-- Start Records for processing --
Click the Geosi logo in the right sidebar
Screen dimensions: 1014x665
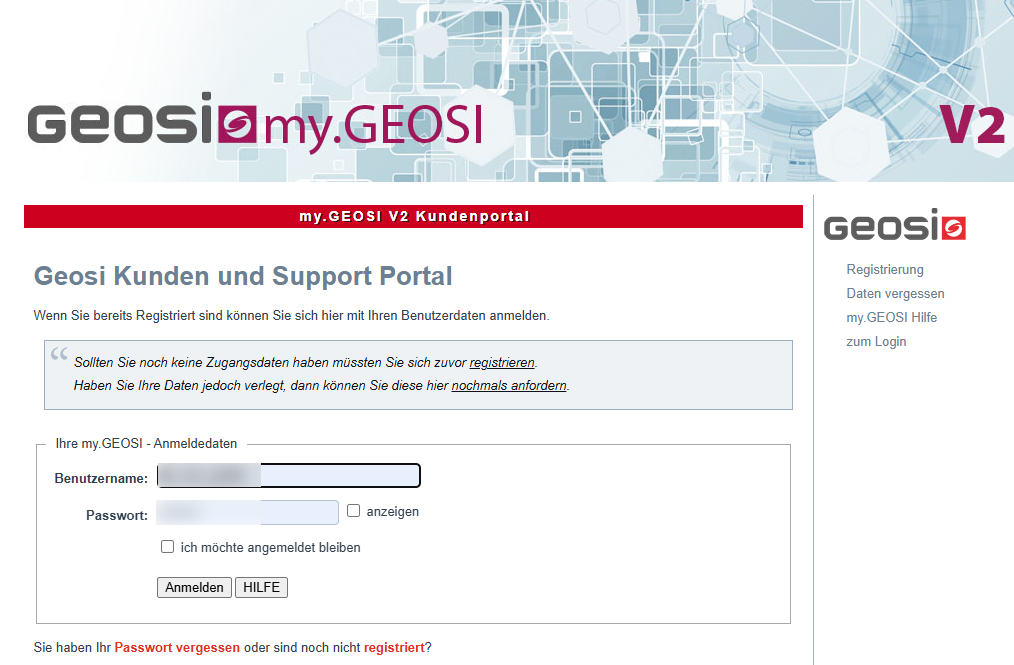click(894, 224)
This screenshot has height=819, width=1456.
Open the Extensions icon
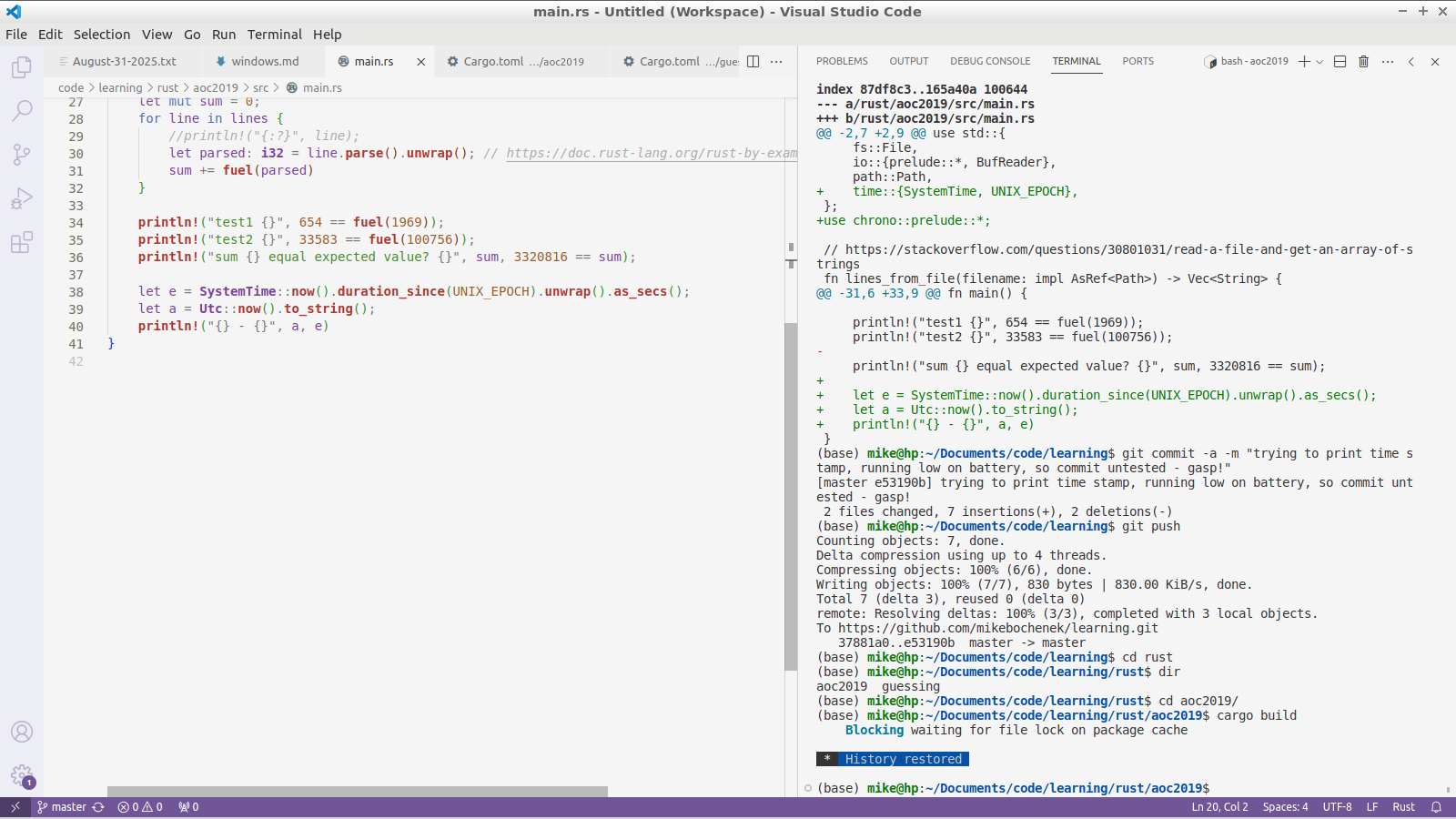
-- End Records for processing --
* _Set task_
Update the rows above by replacing "Screen dimensions" with "Display size" and keeping everything else the same. Omit the pictures from your answer.

* _Reply to the task_
Click the Geosi logo in the right sidebar
Display size: 1014x665
click(894, 224)
This screenshot has height=819, width=1456.
Open the Extensions icon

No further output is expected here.